Она помолчала, моргнула два или три раза, затем оглянулась на минуту, осматривая интерьер моего кабинета.
— Я видела вас во сне прошлой ночью, — сказала она. — Если я закрываю глаза, я все еще вижу этот сон. Я приехала к вам и вошла в комнату. Она была не похожа на эту. Возможно, это был ваш дом, и там было много людей, возможно, ваша жена и семья, и у меня в руках был большой холщовый мешок, набитый ружьями и приспособлениями для их чистки. Я могла видеть вас в углу, в окружении людей, и я знала, что это вы, потому что видела вас на обложке вашей книги о Шопенгауэре. Я не могла сделать ни шагу к вам или просто поймать ваш взгляд. Там было еще что-то во сне, но это всё, что я помню.
— А, и вы видите связь между вашим сном и тем, что вы показывали мне свою фотографию?
— Ружья означают пенисы. Я знаю это от длительного прохождения психоанализа. Мой аналитик сказал мне, что я использовала пенис как оружие. Когда я ссорилась с моим другом Сергеем, ведущим танцором в театре и позднее моим мужем, мне хотелось убежать, напиться, найти пенис, любой пенис — желательно, чтобы его владелец был случайный человек, — и заниматься сексом, чтобы ранить Сергея и почувствовать себя лучше. Это всегда срабатывало. Но ненадолго. Очень ненадолго.
— И какова связь между сном и фотографией?
— Тот же самый вопрос? Вы настойчивы? Возможно, вы намекаете, что я использую эту фотографию себя молодой, чтобы заинтересовать вас сексуально? Это не только обидно, но еще и не имеет никакого смысла.

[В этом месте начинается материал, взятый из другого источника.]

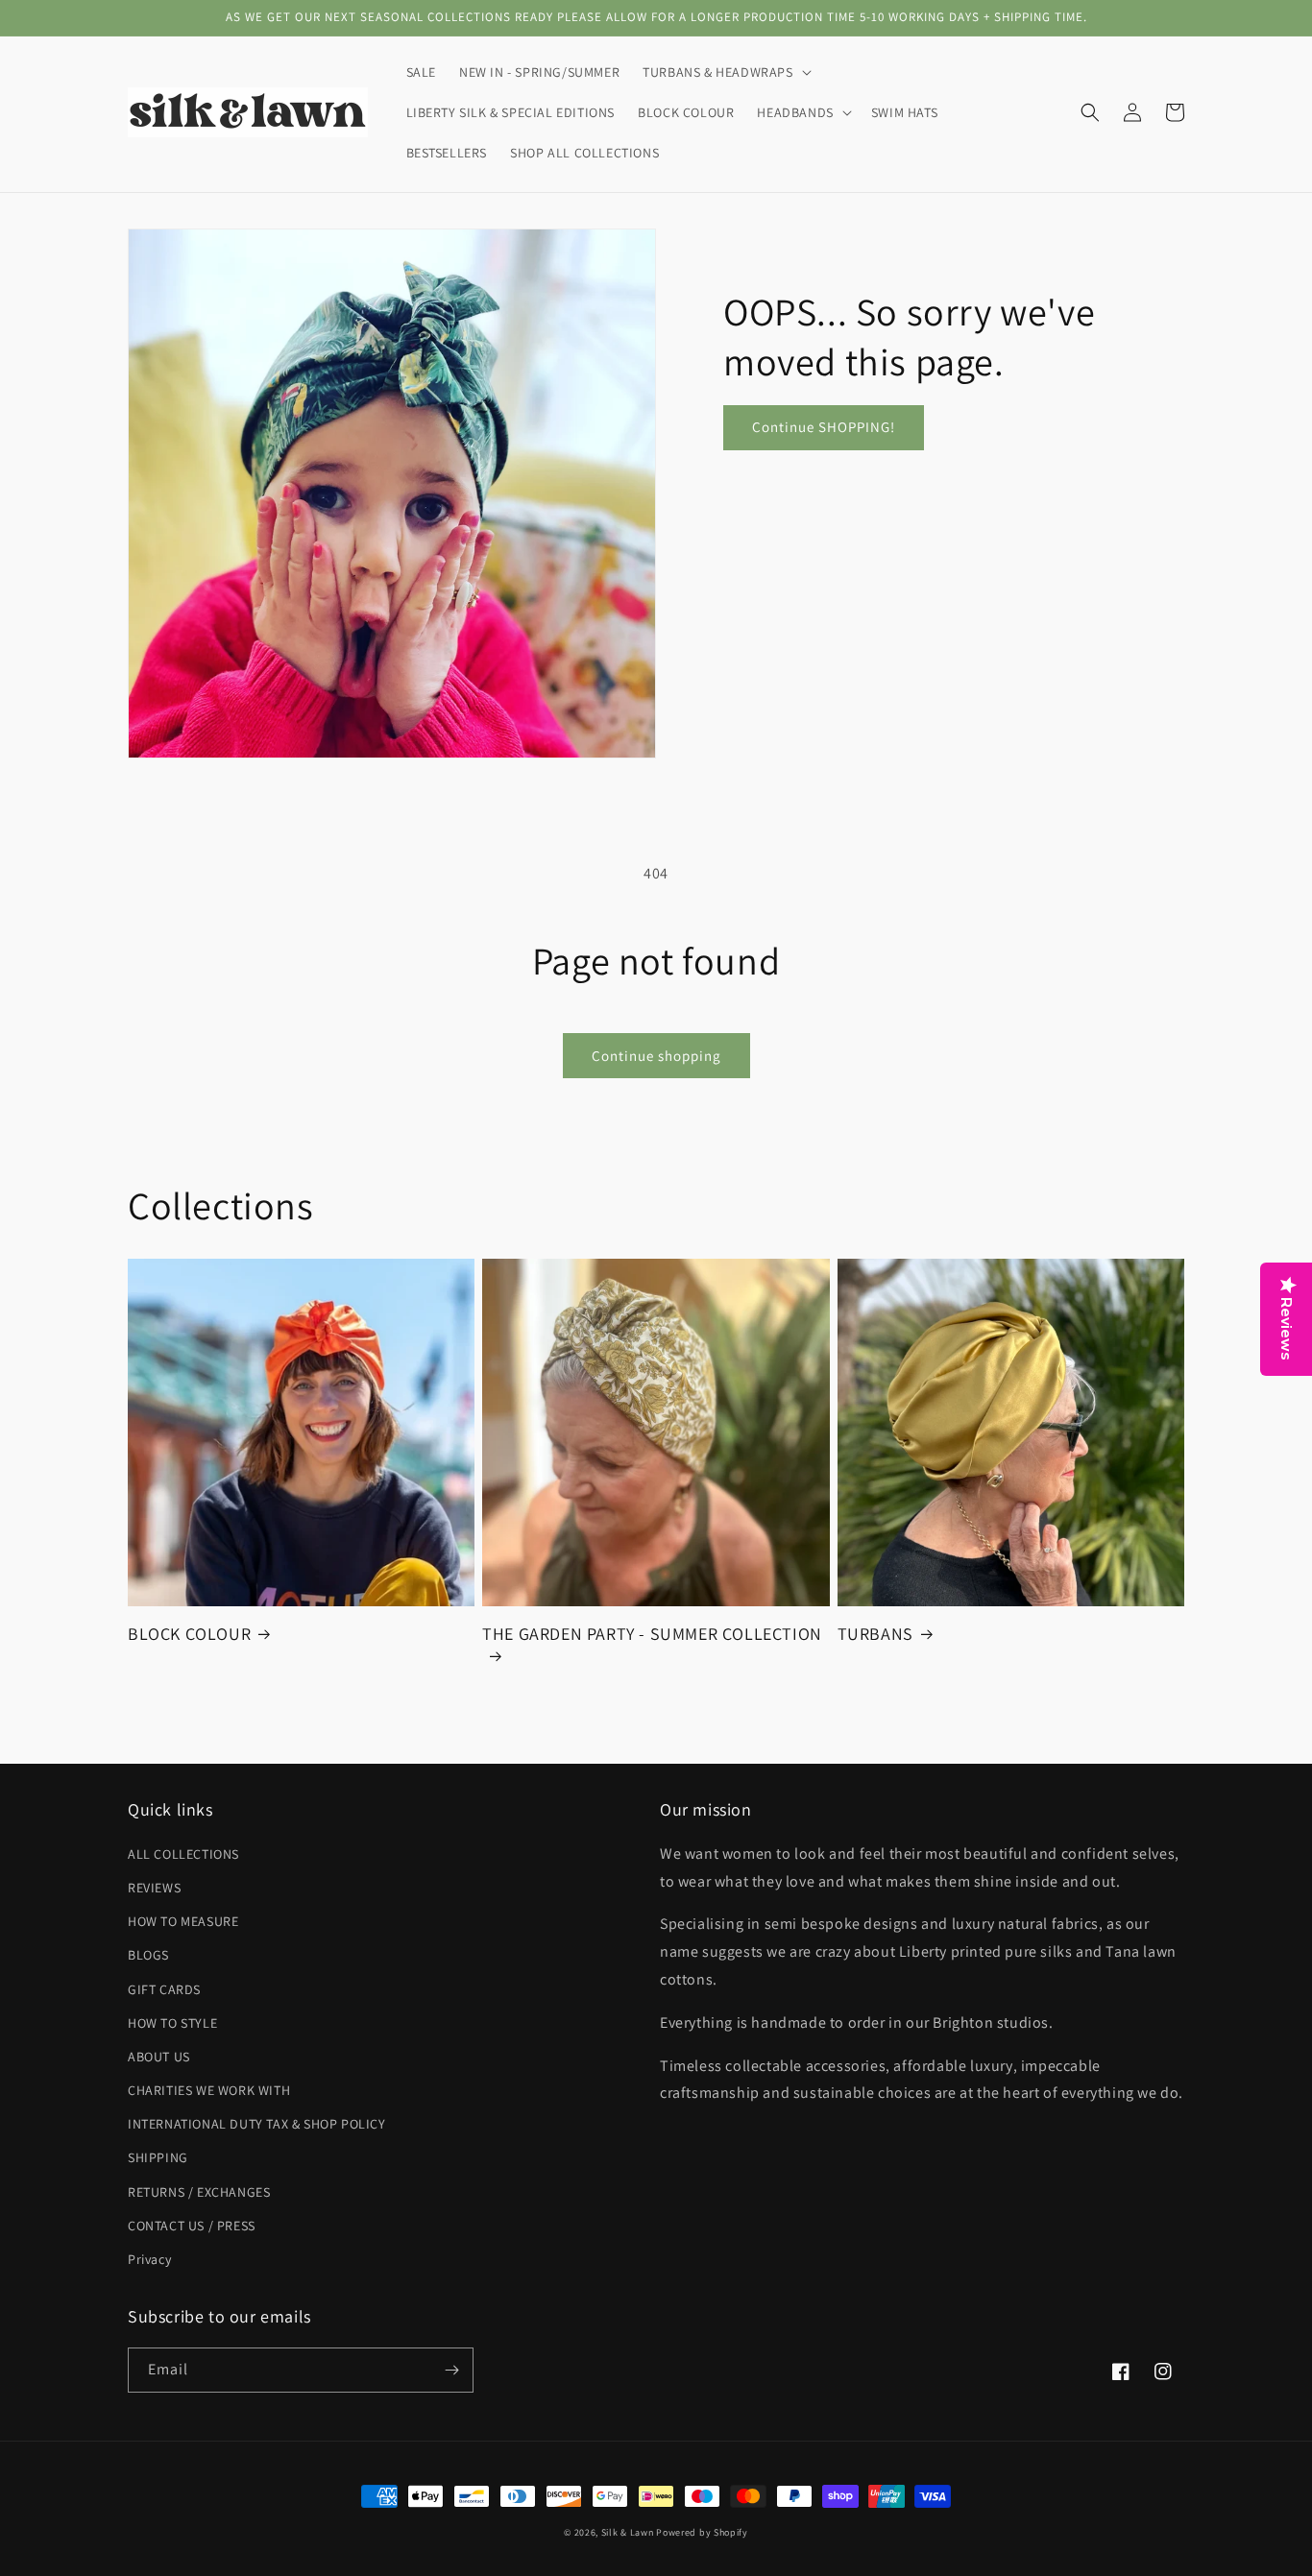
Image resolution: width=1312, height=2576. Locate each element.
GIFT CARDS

Ее торжественный заход ко мне с фотографией в руке был загружен смыслом. В этом у меня не было сомнений, но я отложил это на время и вернулся к цели ее прихода.
— Пожалуйста, давайте теперь посмотрим причины, по которым вы обратились ко мне. Из вашего электронного письма я узнал, что вы будете в Сан-Франциско на короткое время и что есть чрезвычайно срочная необходимость встретиться сегодня и завтра, потому что, по вашим словам, вы почувствовали, что «потерялись за пределами вашей жизни и не можете найти дорогу обратно». Пожалуйста, расскажите об этом. Вы писали, что это был вопрос жизни и смерти.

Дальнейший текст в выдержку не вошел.